### WHAT YOU HAVE TO DO
Print the listing below exactly.

### SUPPLIED ENTRIES
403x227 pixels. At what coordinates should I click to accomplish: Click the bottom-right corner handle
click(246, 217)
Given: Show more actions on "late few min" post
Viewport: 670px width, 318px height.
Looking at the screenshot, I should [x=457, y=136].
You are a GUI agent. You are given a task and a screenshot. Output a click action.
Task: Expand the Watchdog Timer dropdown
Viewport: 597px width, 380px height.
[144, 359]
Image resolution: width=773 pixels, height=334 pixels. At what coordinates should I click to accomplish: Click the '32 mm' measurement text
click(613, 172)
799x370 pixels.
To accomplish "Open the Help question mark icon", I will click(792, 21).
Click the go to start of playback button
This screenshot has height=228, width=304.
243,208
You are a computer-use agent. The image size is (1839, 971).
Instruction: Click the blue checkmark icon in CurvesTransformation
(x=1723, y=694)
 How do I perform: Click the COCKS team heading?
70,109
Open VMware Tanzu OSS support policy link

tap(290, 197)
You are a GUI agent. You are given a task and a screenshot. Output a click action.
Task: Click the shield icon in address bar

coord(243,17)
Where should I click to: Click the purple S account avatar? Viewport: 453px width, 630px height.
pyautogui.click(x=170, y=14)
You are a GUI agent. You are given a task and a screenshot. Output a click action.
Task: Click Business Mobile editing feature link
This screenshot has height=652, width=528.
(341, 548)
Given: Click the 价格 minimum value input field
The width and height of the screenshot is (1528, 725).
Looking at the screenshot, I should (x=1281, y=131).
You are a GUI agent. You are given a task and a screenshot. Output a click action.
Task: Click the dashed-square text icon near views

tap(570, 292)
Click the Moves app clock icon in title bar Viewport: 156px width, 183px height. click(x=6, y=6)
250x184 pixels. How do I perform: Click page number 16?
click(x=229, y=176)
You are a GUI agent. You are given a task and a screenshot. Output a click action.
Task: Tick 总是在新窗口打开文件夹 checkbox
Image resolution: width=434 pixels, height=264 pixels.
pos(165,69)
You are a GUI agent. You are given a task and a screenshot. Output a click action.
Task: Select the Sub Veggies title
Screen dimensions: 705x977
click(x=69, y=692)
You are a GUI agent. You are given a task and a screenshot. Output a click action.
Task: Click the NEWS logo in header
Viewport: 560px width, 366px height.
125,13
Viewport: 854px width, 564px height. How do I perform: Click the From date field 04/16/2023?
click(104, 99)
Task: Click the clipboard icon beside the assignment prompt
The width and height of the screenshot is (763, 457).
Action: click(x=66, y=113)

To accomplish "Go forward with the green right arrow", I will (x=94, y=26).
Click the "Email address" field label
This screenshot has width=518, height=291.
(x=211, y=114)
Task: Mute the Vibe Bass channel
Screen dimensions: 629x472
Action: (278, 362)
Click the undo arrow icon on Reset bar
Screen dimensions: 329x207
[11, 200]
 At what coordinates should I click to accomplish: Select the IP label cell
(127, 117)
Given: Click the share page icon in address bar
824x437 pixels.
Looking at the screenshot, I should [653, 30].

### RESPONSE TO THIS TASK
403x227 pixels. At what coordinates should I click to accomplish: Click the bottom-right corner handle
click(246, 217)
Given: Show more actions on "late few min" post
Viewport: 670px width, 318px height.
Looking at the screenshot, I should [x=457, y=136].
You are a GUI agent. You are given a task and a screenshot. Output a click action.
Task: Expand the Watchdog Timer dropdown
Viewport: 597px width, 380px height.
[144, 359]
Image resolution: width=773 pixels, height=334 pixels. At what coordinates should I click to accomplish: Click the '32 mm' measurement text
click(613, 172)
799x370 pixels.
To accomplish "Open the Help question mark icon", I will click(792, 21).
Click the go to start of playback button
This screenshot has height=228, width=304.
243,208
You are a computer-use agent. The image size is (1839, 971).
Instruction: Click the blue checkmark icon in CurvesTransformation
(x=1723, y=694)
 How do I perform: Click the COCKS team heading?
70,109
Open VMware Tanzu OSS support policy link

tap(290, 197)
You are a GUI agent. You are given a task and a screenshot. Output a click action.
Task: Click the shield icon in address bar

coord(243,17)
Where should I click to: Click the purple S account avatar? Viewport: 453px width, 630px height.
pyautogui.click(x=170, y=14)
You are a GUI agent. You are given a task and a screenshot. Output a click action.
Task: Click Business Mobile editing feature link
This screenshot has height=652, width=528.
(341, 548)
Given: Click the 价格 minimum value input field
The width and height of the screenshot is (1528, 725).
Looking at the screenshot, I should (x=1281, y=131).
You are a GUI agent. You are given a task and a screenshot. Output a click action.
Task: Click the dashed-square text icon near views

tap(570, 292)
Click the Moves app clock icon in title bar Viewport: 156px width, 183px height. click(x=6, y=6)
250x184 pixels. How do I perform: Click page number 16?
click(x=229, y=176)
You are a GUI agent. You are given a task and a screenshot. Output a click action.
Task: Tick 总是在新窗口打开文件夹 checkbox
Image resolution: width=434 pixels, height=264 pixels.
pos(165,69)
You are a GUI agent. You are given a task and a screenshot. Output a click action.
Task: Select the Sub Veggies title
Screen dimensions: 705x977
click(x=69, y=692)
You are a GUI agent. You are given a task and a screenshot. Output a click action.
Task: Click the NEWS logo in header
Viewport: 560px width, 366px height.
125,13
Viewport: 854px width, 564px height. How do I perform: Click the From date field 04/16/2023?
click(104, 99)
Task: Click the clipboard icon beside the assignment prompt
The width and height of the screenshot is (763, 457).
Action: click(x=66, y=113)

To accomplish "Go forward with the green right arrow", I will (x=94, y=26).
Click the "Email address" field label
This screenshot has width=518, height=291.
(x=211, y=114)
Task: Mute the Vibe Bass channel
Screen dimensions: 629x472
Action: (278, 362)
Click the undo arrow icon on Reset bar
Screen dimensions: 329x207
[11, 200]
 At what coordinates should I click to accomplish: Select the IP label cell
(127, 117)
Given: Click the share page icon in address bar
824x437 pixels.
Looking at the screenshot, I should [653, 30].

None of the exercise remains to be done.